- Directed by: Andrei Konchalovsky
- Written by: Andrei Konchalovsky Dunya Smirnova
- Starring: Julia Vysotskaya; Juris Lauciņš; Efim Shifrin;
- Cinematography: Maria Solovyova
- Music by: Eduard Artemyev
- Production company: Andrei Konchalovsky Production Center
- Release date: August 23, 2007;
- Running time: 118 minutes
- Country: Russia
- Language: Russian
- Budget: $3 million
- Box office: $4 610 378

= Gloss (film) =

Gloss (Глянец) is a 2007 Russian satirical melodrama directed by Andrei Konchalovsky.
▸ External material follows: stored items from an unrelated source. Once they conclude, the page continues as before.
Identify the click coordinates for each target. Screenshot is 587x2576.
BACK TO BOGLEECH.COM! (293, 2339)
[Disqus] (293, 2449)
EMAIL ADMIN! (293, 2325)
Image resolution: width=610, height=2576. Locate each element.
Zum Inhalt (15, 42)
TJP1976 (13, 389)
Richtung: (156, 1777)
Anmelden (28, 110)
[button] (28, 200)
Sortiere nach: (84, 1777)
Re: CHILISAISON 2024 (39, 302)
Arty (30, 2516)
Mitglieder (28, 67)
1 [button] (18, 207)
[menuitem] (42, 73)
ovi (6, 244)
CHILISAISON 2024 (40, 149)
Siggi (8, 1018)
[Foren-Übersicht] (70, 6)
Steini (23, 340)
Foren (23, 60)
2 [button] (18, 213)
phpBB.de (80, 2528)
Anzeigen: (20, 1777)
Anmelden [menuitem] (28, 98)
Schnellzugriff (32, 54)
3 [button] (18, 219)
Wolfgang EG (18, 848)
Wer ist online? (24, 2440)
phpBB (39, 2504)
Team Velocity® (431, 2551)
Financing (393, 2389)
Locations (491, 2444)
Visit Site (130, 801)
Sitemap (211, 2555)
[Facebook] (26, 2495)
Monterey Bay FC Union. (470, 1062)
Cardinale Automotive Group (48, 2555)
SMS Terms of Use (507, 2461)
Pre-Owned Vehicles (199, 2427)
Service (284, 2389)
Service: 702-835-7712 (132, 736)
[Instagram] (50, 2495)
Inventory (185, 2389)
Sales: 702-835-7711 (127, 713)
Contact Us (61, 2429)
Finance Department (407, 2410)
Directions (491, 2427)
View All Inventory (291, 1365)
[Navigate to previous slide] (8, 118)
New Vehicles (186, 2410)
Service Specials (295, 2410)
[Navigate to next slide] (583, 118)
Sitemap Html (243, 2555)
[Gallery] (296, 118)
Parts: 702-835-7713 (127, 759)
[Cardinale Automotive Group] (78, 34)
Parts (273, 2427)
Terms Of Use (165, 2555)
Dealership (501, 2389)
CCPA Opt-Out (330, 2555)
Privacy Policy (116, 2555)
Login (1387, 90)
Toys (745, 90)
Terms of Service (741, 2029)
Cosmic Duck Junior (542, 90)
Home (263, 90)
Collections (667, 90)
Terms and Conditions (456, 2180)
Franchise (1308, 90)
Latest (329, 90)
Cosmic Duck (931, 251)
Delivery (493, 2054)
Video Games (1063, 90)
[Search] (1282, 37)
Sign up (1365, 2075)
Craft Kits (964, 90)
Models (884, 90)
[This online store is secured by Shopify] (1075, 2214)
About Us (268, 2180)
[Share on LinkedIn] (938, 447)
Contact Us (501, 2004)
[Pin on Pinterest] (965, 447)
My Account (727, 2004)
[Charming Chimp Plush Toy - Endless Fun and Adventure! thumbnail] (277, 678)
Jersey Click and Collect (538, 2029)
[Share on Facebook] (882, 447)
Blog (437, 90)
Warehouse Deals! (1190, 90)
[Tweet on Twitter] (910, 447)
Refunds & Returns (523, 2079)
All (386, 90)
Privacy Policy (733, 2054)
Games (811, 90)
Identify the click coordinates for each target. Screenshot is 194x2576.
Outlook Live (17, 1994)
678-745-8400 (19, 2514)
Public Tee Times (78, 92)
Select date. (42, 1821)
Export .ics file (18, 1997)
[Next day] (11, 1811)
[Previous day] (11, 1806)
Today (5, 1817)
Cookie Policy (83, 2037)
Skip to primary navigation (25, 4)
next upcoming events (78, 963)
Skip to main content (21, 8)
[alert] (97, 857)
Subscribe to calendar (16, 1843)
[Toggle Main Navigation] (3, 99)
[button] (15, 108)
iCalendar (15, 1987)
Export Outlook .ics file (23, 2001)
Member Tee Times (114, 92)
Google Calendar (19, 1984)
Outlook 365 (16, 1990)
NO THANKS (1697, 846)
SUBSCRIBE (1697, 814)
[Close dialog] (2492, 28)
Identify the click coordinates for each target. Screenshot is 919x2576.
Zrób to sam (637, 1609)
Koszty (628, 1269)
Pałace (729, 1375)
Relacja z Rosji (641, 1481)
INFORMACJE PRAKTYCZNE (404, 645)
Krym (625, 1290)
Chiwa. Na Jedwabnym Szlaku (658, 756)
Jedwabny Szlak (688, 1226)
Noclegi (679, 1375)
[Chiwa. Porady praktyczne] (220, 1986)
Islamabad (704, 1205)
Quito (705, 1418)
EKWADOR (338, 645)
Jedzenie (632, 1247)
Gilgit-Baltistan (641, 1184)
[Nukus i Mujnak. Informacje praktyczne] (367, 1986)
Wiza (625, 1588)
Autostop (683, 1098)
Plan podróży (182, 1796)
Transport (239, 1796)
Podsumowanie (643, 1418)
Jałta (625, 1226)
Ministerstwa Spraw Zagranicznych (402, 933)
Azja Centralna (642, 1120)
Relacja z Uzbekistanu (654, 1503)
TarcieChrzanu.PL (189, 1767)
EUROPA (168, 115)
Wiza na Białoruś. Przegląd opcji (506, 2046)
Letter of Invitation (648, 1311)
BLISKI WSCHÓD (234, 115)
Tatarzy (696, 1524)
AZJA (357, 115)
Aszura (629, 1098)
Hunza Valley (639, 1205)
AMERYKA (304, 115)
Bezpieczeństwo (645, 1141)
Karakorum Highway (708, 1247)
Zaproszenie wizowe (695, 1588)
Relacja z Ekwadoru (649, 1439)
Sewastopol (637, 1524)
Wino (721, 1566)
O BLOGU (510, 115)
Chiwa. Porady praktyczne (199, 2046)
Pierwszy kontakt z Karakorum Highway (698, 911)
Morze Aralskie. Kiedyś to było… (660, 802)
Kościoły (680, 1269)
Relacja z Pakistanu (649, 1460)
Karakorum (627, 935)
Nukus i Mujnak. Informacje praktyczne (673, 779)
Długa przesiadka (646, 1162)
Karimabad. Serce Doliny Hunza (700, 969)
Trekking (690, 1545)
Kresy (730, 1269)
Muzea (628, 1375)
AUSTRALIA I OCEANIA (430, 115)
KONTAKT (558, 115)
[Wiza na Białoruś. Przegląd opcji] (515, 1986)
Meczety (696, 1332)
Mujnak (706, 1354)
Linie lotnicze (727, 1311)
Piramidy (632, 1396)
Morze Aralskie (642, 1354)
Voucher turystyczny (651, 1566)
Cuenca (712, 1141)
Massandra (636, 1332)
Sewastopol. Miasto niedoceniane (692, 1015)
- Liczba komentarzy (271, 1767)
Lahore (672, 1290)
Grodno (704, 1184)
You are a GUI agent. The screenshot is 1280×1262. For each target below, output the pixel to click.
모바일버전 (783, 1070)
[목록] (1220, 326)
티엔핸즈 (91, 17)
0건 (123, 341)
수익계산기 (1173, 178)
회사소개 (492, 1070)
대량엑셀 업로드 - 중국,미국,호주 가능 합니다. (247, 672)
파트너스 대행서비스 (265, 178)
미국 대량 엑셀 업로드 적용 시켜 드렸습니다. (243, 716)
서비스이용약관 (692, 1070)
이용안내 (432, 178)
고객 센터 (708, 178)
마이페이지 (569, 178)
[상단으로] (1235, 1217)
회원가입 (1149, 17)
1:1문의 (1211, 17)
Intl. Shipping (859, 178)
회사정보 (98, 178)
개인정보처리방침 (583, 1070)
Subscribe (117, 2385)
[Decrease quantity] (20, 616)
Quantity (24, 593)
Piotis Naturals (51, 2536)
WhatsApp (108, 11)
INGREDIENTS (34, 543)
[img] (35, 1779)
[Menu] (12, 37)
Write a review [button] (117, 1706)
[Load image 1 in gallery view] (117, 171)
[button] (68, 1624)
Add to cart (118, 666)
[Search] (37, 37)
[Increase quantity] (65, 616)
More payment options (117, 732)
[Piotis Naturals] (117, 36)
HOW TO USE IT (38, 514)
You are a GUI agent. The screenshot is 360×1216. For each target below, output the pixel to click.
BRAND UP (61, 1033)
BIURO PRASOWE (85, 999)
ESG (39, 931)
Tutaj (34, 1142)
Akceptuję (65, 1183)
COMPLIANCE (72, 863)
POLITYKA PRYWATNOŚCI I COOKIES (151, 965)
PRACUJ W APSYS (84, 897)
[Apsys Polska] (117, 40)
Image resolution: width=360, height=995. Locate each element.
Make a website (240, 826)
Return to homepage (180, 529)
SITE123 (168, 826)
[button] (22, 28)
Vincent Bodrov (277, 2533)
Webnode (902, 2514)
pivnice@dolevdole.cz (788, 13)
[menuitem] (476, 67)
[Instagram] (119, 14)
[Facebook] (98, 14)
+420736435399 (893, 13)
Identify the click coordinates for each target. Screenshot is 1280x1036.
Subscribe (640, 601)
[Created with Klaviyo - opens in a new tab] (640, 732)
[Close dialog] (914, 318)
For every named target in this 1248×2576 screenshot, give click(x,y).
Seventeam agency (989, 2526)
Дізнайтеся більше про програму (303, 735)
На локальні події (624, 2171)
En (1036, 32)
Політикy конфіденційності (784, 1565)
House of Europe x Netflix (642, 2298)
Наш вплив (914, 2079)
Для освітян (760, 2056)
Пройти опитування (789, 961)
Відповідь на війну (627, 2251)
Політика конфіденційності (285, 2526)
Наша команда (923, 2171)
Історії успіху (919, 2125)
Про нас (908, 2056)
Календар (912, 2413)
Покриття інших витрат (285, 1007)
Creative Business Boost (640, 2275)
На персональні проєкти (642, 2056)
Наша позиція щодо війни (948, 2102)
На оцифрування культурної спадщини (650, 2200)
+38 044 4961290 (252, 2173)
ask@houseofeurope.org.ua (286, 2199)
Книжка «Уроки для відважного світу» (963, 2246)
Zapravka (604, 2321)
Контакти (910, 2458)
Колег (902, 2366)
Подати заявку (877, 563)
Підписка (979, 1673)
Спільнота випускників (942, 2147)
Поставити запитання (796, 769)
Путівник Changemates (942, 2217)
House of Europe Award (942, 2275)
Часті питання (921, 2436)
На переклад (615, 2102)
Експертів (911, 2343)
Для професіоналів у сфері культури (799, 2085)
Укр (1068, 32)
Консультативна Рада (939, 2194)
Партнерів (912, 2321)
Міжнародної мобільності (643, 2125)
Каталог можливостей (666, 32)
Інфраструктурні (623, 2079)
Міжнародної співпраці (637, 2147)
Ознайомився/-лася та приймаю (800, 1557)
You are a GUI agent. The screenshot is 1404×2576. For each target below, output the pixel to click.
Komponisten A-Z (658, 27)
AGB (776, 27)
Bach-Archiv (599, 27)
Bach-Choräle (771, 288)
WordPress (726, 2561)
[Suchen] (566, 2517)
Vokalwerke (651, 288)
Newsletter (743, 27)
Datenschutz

The picture opened the 2007 Kinotavr film festival, and was part of the competition program.

==Plot==
Galya, a young worker in a provincial factory, dreams of becoming a successful model. One day she leaves her alcoholic parents together with her violent boyfriend and goes to Moscow. She ends up getting hired by a great couturier as a seamstress. During one of their shows, she walks the runway as a model, which causes her to be fired on the spot. Then, seemingly by chance, she becomes the assistant of the owner of a highly exclusive matchmaking agency, which arranges marriages for rich men with the most beautiful models in Moscow. Galya, who only thinks of a career, advances in this world of luxury and money and will do everything to achieve her goals.

==Cast==
- Julia Vysotskaya — Galya Sokolova
- Juris Lauciņš — Fedor, father of Galya
- Efim Shifrin — Mark Schiffer, fashion designer
- Aleksei Serebryakov — Stasis
- Gennady Smirnov — Petya, the owner of the model agency
- Irina Rozanova — Marina Yurievna, editor of the glossy magazine
- Aleksandr Domogarov — Misha Klimenko
- Olga Arntgolts — Nastya
- Tatyana Arntgolts — Oksana
- Olga Miloyanina — Jeanne
- Alexei Grishin — director
- Artemy Troitsky — thief in the law
- Alexey Kolgan — Volodya
- Fyodor Bondarchuk
- Gosha Kutsenko
- Alexander Ilyin — Mikula
- Sergei Makovetsky
- Andrey Noskov — Gleb
- Yola Sanko — Galya's mother
- Nikolai Fomenko
- Elena Drobysheva
- Yana Poplavskaya
- Ilya Isaev — Viteok
- Elena Perova
- Oleg Komarov
- Vladimir Shiryaev
- Elmira Tuyusheva — Ingeborge
- Yuliya Snigir — model
- Galina Stakhanova — old weaver

==Production==
The film was shot in Montenegro, Moscow and Rostov.